Google Updates Satellite Images of Haiti — In the wake of Haiti’s recent earthquake, Google has updated its Google Maps satellite photos of the country’s capital, Port-au-Prince. The new images, gathered on 17 January 2010, present a humbling view of the city’s destruction. Google made the images available in part to “assist relief efforts including those by many UN organizations and the Center for Interdisciplinary Geospatial Information Technologies.” We hope the images will also persist as reminders of Haiti’s need for support during its long road to recovery.
White House Releases iPhone App — The White House, contributing a memorable moment to the history of mobile computing, has released its first-ever iPhone app. The free app gives users an easy way to keep up with the White House Blog, hear the latest from the Briefing Room, check out behind-the-scenes photos, and, most notably, watch live streaming video of speeches, press briefings, and special events. Amusingly, the app is available before the mobile-enabled version of the WhiteHouse.gov Web site.
App Store Facts Get a Face Lift — Like any other certifiable success, the iTunes App Store has become a hot topic of discussion; the stats revolving in its orbit have been endlessly reported on and analyzed. For those tired of parsing regular graphs and summaries, take a moment to check out GigaOM’s infographic “The App Store Economy,” which brings a little visual zest to the familiar data.
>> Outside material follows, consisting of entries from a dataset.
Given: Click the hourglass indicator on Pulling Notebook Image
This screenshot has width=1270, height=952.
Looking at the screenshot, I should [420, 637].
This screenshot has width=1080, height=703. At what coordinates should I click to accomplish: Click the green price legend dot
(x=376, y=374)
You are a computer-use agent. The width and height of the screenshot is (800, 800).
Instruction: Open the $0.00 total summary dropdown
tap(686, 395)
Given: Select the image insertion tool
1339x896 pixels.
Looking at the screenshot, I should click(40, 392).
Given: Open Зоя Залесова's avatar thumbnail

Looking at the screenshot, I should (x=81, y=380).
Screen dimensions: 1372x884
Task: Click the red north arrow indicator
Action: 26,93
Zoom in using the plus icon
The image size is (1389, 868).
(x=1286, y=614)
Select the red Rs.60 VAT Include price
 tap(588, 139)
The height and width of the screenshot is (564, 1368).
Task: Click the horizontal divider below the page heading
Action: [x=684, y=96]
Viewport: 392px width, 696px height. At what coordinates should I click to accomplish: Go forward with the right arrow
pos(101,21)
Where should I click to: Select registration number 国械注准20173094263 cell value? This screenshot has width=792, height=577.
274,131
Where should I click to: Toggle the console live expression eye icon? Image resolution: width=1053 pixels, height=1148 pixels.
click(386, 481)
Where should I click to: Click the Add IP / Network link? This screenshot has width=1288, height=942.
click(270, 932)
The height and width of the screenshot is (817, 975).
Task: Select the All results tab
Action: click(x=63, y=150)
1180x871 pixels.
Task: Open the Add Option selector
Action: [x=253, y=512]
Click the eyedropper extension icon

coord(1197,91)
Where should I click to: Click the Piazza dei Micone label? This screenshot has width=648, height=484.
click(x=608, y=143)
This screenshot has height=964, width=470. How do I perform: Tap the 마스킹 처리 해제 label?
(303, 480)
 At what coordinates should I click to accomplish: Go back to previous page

It Really Is a “Series of Tubes” — No, we’re not talking about former Senator Ted Stevens’s clumsy description of the Internet; this article from the Stanford School of Medicine Web site instead describes the wildly cool pneumatic tube system used by Stanford Hospital staff to send lab samples around at speeds up to 25 feet (7.6 m) per second – that’s roughly 18 miles (30 km) per hour. Pneumatic tube systems were cutting edge communication technology way back in the 19th century, but when it comes to transporting physical objects, they retain their utility even in today’s networked age.